About this item

Based on 18 months of reporting, Woodward's 17th book The Price of Politics is an intimate, documented examination of how President Obama and the highest profile Republican and Democratic leaders in the United States Congress attempted to restore the American economy and improve the federal government’s fiscal condition over three and one half years. Drawn from memos, contemporaneous meeting notes, emails and in-depth interviews with the central players, The Price of Politics addresses the key issue of the presidential and congressional campaigns: the condition of the American economy and how and why we got there. Providing verbatim, day-by-day, even hour-by-hour accounts, the book shows what really happened, what drove the debates, negotiations and struggles that define, and will continue to define, the American future.



About the Author

Bob Woodward

Bob Woodward is an associate editor at The Washington Post, where he has worked for 44 years. He has shared in two Pulitzer Prizes, first for the Post's coverage of the Watergate scandal with Carl Bernstein, and later for coverage of the 9/11 terrorist attacks.

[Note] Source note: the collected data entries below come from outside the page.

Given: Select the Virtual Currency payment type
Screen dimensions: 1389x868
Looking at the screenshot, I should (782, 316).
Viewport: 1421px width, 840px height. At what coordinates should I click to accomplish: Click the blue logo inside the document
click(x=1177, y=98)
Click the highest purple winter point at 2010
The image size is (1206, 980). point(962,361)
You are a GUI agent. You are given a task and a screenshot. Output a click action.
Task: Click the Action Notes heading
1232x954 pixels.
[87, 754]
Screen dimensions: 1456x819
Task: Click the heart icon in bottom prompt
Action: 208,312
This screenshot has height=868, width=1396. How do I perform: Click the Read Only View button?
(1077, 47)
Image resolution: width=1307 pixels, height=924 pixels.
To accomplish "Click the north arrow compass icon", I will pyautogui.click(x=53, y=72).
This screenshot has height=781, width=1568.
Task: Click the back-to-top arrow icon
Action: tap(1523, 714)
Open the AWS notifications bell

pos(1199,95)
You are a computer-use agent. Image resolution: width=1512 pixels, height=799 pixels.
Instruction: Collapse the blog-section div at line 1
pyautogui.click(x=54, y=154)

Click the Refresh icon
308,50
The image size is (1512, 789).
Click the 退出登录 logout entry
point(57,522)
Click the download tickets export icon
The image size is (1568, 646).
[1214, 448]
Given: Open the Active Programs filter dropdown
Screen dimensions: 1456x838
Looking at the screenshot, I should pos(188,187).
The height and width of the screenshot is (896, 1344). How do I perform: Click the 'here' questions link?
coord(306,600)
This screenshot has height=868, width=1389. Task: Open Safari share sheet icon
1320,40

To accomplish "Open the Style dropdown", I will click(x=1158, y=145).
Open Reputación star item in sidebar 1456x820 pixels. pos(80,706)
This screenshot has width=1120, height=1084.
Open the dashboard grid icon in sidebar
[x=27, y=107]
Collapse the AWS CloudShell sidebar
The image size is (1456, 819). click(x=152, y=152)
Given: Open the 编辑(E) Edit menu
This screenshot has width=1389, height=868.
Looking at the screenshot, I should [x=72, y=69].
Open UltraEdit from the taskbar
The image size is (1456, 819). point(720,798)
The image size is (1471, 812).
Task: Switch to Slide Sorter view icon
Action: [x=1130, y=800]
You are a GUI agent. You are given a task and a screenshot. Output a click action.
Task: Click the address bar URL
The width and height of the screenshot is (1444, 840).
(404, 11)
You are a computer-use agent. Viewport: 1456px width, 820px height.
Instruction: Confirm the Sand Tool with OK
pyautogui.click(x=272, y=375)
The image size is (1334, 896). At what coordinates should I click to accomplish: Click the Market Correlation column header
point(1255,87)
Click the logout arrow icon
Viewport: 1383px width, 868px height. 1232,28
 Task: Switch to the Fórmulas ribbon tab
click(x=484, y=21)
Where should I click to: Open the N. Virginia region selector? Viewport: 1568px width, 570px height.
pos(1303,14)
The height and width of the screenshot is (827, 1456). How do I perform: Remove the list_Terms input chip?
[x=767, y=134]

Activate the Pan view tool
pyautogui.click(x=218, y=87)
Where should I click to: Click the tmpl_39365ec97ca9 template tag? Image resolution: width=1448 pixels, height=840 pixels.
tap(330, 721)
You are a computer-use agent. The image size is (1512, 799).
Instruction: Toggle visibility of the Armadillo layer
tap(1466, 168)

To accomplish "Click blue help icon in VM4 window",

He has authored or coauthored 17 national nonfiction bestsellers, 12 of which have been #1 national bestsellers.

Photos, a Q&A, and additional materials are available at Woodward's website, www.bobwoodward.com.

His most recent book, The Last of the President's Men, is being published by Simon & Schuster on October 13, 2015.

In 2004, Bob Schieffer of CBS News said, "Woodward has established himself as the best reporter of our time. He may be the best reporter of all time."

In a lengthy 2008 book review, Jill Abramson, the managing editor of The New York Times, said that Woodward's four books on President Bush "may be the best record we will ever get of the events they cover . . . . They stand as the fullest story yet of the Bush presidency and the war that is likely to be its most important legacy."

Woodward was born March 26, 1943 in Illinois. He graduated from Yale University in 1965 and served five years as a communications officer in the United States Navy before beginning his journalism career at the Montgomery County (Maryland) Sentinel, where he was a reporter for one year before joining the Post.